Manuel Juan Somoza/ La Habana
Sé que no es noticia. Las redes sociales democratizan la información, cuando cada quien emite su opinión desde el conocimiento, la ignorancia, la moda o el deseo; y al mismo tiempo la prostituyen, al devenir canal de influencia política en uno u otro sentido.
Los resultados de las elecciones en Venezuela son ahora de los asuntos a debate y obviamente la gente lo asume -lo asumimos- a partir de las visiones que tengan del transcurso de la vida en el planeta y de las vivencias personales.

Imposible desde La Habana afirmar que hubo fraude a favor de Maduro como canta la oposición de ultra derecha sin presentar prueba alguna. Exponer con transparencia total y absoluta el resultado de los comicios mesa por mesa, parecería el único recurso para sobrepasar la controversia en curso.
Sin embargo, desde mi óptica, si incluso las autoridades electorales hicieran ese reconteo y este ratificara a Maduro, sospecho que María Corina y Edmundo González seguirán cantando fraude.
Y tengo esa sospecha por una razón sencilla: ha sido así desde que Hugo Chávez cambió el rumbo de ese país y la derecha lo condenó a muerte.
Detrás del fraude se vuelven a alinear quienes abogan por el fin de la revolución en el país suramericano, los jerarcas del Norte, sus gobiernos a fines en la región -hasta el de Perú con un índice de aprobación popular inferior al 10%- los nostálgicos de la Venezuela dependiente del petróleo y de las transnacionales, y hasta quienes bien lejos de ese escenario se rasgan las vestiduras en una especie de moda política e ideológica.

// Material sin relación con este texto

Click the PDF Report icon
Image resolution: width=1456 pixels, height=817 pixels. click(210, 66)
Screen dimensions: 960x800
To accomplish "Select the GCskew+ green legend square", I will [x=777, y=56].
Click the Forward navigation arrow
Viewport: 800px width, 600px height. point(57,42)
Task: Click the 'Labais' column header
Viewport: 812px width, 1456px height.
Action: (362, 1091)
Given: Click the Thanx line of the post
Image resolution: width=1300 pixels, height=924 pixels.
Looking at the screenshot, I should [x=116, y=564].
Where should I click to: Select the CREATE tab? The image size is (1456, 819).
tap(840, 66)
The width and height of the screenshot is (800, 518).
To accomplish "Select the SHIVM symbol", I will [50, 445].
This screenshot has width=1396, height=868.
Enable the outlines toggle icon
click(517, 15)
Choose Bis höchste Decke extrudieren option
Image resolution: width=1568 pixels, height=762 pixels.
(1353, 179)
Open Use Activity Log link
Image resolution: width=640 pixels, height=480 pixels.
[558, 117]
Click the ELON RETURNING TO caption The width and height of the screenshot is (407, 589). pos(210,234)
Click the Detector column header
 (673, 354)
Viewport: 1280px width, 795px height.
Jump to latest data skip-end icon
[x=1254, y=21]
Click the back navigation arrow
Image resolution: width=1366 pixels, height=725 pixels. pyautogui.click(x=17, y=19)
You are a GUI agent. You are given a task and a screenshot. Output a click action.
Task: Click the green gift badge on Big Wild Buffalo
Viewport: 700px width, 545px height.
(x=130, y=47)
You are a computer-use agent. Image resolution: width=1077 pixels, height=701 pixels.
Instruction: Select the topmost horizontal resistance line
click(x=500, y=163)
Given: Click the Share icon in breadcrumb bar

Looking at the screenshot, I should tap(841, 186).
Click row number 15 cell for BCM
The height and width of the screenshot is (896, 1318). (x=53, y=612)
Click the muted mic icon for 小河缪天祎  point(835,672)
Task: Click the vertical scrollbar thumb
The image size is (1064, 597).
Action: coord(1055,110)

En contra del fraude asumen posición quienes creen -me incluyo- que otro mundo mejor es posible, los gobiernos que defienden esa perspectiva con sus luces y sus sombras, obviamente nada que ver con los jerarcas del Norte, y quienes muy lejos del escenario venezolano no olvidan que desde que comenzó el chavismo allá, nunca ha habido tregua, y han sido hasta quemados vivos quienes en las calles optaron por mantener el cambio revolucionario.
Con total respeto a la opinión adversa, para mí lo que está en juego no es la democracia en Venezuela. Lo que está en juego es la esperanza en otra manera de organizar la vida, en un país donde la mayoría, por poco margen, pero mayoría al fin, optó por el chavismo.
Maduro 5.150.092 votos, para un 51,20%. González (María Corina) 4.445.978 votos, un 44,2%.